BEGIN RECORDS FOR THE EXERCISE
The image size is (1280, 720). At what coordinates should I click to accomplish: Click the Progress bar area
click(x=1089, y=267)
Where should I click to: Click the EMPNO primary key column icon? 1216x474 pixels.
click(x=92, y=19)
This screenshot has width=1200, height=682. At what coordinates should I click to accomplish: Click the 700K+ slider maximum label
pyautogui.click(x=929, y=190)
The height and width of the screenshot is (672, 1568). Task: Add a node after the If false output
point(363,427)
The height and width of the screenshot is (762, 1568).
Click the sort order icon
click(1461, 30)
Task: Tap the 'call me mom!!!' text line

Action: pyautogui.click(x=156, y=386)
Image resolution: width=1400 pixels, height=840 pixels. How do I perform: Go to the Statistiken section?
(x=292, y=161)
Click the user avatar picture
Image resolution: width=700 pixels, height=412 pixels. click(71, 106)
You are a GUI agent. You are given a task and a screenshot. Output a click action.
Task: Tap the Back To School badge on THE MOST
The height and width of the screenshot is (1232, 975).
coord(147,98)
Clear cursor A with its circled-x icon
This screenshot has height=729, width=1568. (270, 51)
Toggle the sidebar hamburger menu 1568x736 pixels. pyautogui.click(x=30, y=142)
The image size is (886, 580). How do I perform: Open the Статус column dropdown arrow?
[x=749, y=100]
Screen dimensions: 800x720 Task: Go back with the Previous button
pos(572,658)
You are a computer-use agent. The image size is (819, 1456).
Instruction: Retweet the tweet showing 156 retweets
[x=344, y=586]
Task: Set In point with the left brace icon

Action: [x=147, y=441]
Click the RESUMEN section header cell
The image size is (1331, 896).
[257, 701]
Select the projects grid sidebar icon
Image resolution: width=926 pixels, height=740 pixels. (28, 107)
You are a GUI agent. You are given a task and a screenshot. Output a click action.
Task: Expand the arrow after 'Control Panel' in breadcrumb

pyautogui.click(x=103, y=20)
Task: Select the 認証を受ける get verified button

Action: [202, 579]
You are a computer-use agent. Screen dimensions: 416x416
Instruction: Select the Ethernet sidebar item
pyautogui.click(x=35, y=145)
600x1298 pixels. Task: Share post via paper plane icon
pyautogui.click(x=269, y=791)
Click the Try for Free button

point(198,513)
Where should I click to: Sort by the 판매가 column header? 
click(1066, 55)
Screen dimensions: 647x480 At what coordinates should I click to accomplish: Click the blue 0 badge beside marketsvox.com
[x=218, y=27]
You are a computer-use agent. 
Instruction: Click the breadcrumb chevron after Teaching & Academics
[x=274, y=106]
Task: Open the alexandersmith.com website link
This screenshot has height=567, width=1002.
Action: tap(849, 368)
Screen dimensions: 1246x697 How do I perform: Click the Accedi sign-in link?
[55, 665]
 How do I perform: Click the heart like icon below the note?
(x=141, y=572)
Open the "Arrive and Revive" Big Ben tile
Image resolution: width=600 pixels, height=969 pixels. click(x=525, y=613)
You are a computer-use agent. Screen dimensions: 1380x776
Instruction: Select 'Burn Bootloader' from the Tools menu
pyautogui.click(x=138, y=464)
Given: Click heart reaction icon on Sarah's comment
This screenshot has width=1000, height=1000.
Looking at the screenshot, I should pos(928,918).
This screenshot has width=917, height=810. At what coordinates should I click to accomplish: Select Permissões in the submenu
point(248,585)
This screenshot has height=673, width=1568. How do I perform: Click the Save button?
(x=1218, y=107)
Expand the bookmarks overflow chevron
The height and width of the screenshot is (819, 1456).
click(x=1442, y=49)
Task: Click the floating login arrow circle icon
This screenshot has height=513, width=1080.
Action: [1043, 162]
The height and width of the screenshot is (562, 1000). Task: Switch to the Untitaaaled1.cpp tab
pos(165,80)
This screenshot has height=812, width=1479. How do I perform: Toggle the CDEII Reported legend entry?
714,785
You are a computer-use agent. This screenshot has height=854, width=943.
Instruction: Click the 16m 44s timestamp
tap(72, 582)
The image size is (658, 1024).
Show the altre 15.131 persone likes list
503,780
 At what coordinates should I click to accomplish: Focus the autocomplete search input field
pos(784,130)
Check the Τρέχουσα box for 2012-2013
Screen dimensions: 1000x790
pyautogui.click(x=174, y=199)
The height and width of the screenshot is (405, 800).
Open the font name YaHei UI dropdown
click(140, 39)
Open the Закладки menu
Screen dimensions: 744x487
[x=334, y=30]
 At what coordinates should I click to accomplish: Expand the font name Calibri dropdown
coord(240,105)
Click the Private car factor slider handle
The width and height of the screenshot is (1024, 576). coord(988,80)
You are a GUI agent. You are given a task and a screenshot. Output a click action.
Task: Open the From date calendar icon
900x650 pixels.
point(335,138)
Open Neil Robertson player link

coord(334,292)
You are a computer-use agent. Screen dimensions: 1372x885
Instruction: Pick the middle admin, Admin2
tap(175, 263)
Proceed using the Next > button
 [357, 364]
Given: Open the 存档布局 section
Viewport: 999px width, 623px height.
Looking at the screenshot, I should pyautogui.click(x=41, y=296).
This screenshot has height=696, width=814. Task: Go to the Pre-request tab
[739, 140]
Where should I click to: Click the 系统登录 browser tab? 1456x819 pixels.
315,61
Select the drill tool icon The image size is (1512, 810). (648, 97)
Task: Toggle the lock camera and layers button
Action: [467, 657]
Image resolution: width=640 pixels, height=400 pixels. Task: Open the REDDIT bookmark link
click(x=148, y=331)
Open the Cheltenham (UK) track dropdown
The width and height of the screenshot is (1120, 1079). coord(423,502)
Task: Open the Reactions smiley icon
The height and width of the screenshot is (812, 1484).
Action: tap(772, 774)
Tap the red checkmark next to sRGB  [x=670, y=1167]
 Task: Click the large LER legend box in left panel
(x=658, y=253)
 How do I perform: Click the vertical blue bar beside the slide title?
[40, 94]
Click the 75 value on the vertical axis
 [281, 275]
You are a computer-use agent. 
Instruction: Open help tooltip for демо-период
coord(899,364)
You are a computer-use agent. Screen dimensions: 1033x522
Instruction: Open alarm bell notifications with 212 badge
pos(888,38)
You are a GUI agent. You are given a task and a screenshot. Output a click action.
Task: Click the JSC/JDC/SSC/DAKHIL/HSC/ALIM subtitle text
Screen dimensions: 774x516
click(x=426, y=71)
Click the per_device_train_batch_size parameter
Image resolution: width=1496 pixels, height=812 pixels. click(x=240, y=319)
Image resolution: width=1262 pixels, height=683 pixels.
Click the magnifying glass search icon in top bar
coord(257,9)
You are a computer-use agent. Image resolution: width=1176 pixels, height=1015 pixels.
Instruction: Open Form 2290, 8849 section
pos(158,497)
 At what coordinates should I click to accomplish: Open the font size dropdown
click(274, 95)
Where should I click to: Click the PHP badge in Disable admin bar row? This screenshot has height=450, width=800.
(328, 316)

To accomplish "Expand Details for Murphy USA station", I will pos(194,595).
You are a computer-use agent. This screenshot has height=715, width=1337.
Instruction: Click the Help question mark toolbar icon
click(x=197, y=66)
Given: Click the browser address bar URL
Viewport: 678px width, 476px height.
END RECORDS FOR THE EXERCISE
- PROBLEM -
Each line of the listing must be output once more, exactly as shown above.

- TASK RESPONSE -
The image size is (1280, 720). At what coordinates should I click to accomplish: Click the Progress bar area
click(x=1089, y=267)
Where should I click to: Click the EMPNO primary key column icon? 1216x474 pixels.
click(x=92, y=19)
This screenshot has width=1200, height=682. At what coordinates should I click to accomplish: Click the 700K+ slider maximum label
pyautogui.click(x=929, y=190)
The height and width of the screenshot is (672, 1568). Task: Add a node after the If false output
point(363,427)
The height and width of the screenshot is (762, 1568).
Click the sort order icon
click(1461, 30)
Task: Tap the 'call me mom!!!' text line

Action: pyautogui.click(x=156, y=386)
Image resolution: width=1400 pixels, height=840 pixels. How do I perform: Go to the Statistiken section?
(x=292, y=161)
Click the user avatar picture
Image resolution: width=700 pixels, height=412 pixels. click(71, 106)
You are a GUI agent. You are given a task and a screenshot. Output a click action.
Task: Tap the Back To School badge on THE MOST
The height and width of the screenshot is (1232, 975).
coord(147,98)
Clear cursor A with its circled-x icon
This screenshot has height=729, width=1568. (270, 51)
Toggle the sidebar hamburger menu 1568x736 pixels. pyautogui.click(x=30, y=142)
The image size is (886, 580). How do I perform: Open the Статус column dropdown arrow?
[x=749, y=100]
Screen dimensions: 800x720 Task: Go back with the Previous button
pos(572,658)
You are a computer-use agent. The image size is (819, 1456).
Instruction: Retweet the tweet showing 156 retweets
[x=344, y=586]
Task: Set In point with the left brace icon

Action: [x=147, y=441]
Click the RESUMEN section header cell
The image size is (1331, 896).
[257, 701]
Select the projects grid sidebar icon
Image resolution: width=926 pixels, height=740 pixels. (28, 107)
You are a GUI agent. You are given a task and a screenshot. Output a click action.
Task: Expand the arrow after 'Control Panel' in breadcrumb

pyautogui.click(x=103, y=20)
Task: Select the 認証を受ける get verified button

Action: [202, 579]
You are a computer-use agent. Screen dimensions: 416x416
Instruction: Select the Ethernet sidebar item
pyautogui.click(x=35, y=145)
600x1298 pixels. Task: Share post via paper plane icon
pyautogui.click(x=269, y=791)
Click the Try for Free button

point(198,513)
Where should I click to: Sort by the 판매가 column header? 
click(1066, 55)
Screen dimensions: 647x480 At what coordinates should I click to accomplish: Click the blue 0 badge beside marketsvox.com
[x=218, y=27]
You are a computer-use agent. 
Instruction: Click the breadcrumb chevron after Teaching & Academics
[x=274, y=106]
Task: Open the alexandersmith.com website link
This screenshot has height=567, width=1002.
Action: tap(849, 368)
Screen dimensions: 1246x697 How do I perform: Click the Accedi sign-in link?
[55, 665]
 How do I perform: Click the heart like icon below the note?
(x=141, y=572)
Open the "Arrive and Revive" Big Ben tile
Image resolution: width=600 pixels, height=969 pixels. click(x=525, y=613)
You are a computer-use agent. Screen dimensions: 1380x776
Instruction: Select 'Burn Bootloader' from the Tools menu
pyautogui.click(x=138, y=464)
Given: Click heart reaction icon on Sarah's comment
This screenshot has width=1000, height=1000.
Looking at the screenshot, I should pos(928,918).
This screenshot has width=917, height=810. At what coordinates should I click to accomplish: Select Permissões in the submenu
point(248,585)
This screenshot has height=673, width=1568. How do I perform: Click the Save button?
(x=1218, y=107)
Expand the bookmarks overflow chevron
The height and width of the screenshot is (819, 1456).
click(x=1442, y=49)
Task: Click the floating login arrow circle icon
This screenshot has height=513, width=1080.
Action: [1043, 162]
The height and width of the screenshot is (562, 1000). Task: Switch to the Untitaaaled1.cpp tab
pos(165,80)
This screenshot has height=812, width=1479. How do I perform: Toggle the CDEII Reported legend entry?
714,785
You are a computer-use agent. This screenshot has height=854, width=943.
Instruction: Click the 16m 44s timestamp
tap(72, 582)
The image size is (658, 1024).
Show the altre 15.131 persone likes list
503,780
 At what coordinates should I click to accomplish: Focus the autocomplete search input field
pos(784,130)
Check the Τρέχουσα box for 2012-2013
Screen dimensions: 1000x790
pyautogui.click(x=174, y=199)
The height and width of the screenshot is (405, 800).
Open the font name YaHei UI dropdown
click(140, 39)
Open the Закладки menu
Screen dimensions: 744x487
[x=334, y=30]
 At what coordinates should I click to accomplish: Expand the font name Calibri dropdown
coord(240,105)
Click the Private car factor slider handle
The width and height of the screenshot is (1024, 576). coord(988,80)
You are a GUI agent. You are given a task and a screenshot. Output a click action.
Task: Open the From date calendar icon
900x650 pixels.
point(335,138)
Open Neil Robertson player link

coord(334,292)
You are a computer-use agent. Screen dimensions: 1372x885
Instruction: Pick the middle admin, Admin2
tap(175, 263)
Proceed using the Next > button
 [357, 364]
Given: Open the 存档布局 section
Viewport: 999px width, 623px height.
Looking at the screenshot, I should pyautogui.click(x=41, y=296).
This screenshot has height=696, width=814. Task: Go to the Pre-request tab
[739, 140]
Where should I click to: Click the 系统登录 browser tab? 1456x819 pixels.
315,61
Select the drill tool icon The image size is (1512, 810). (648, 97)
Task: Toggle the lock camera and layers button
Action: [467, 657]
Image resolution: width=640 pixels, height=400 pixels. Task: Open the REDDIT bookmark link
click(x=148, y=331)
Open the Cheltenham (UK) track dropdown
The width and height of the screenshot is (1120, 1079). coord(423,502)
Task: Open the Reactions smiley icon
The height and width of the screenshot is (812, 1484).
Action: tap(772, 774)
Tap the red checkmark next to sRGB  [x=670, y=1167]
 Task: Click the large LER legend box in left panel
(x=658, y=253)
 How do I perform: Click the vertical blue bar beside the slide title?
[40, 94]
Click the 75 value on the vertical axis
 [281, 275]
You are a computer-use agent. 
Instruction: Open help tooltip for демо-период
coord(899,364)
You are a computer-use agent. Screen dimensions: 1033x522
Instruction: Open alarm bell notifications with 212 badge
pos(888,38)
You are a GUI agent. You are given a task and a screenshot. Output a click action.
Task: Click the JSC/JDC/SSC/DAKHIL/HSC/ALIM subtitle text
Screen dimensions: 774x516
click(x=426, y=71)
Click the per_device_train_batch_size parameter
Image resolution: width=1496 pixels, height=812 pixels. click(x=240, y=319)
Image resolution: width=1262 pixels, height=683 pixels.
Click the magnifying glass search icon in top bar
coord(257,9)
You are a computer-use agent. Image resolution: width=1176 pixels, height=1015 pixels.
Instruction: Open Form 2290, 8849 section
pos(158,497)
 At what coordinates should I click to accomplish: Open the font size dropdown
click(274, 95)
Where should I click to: Click the PHP badge in Disable admin bar row? This screenshot has height=450, width=800.
(328, 316)

To accomplish "Expand Details for Murphy USA station", I will pos(194,595).
You are a computer-use agent. This screenshot has height=715, width=1337.
Instruction: Click the Help question mark toolbar icon
click(x=197, y=66)
Given: Click the browser address bar URL
Viewport: 678px width, 476px height.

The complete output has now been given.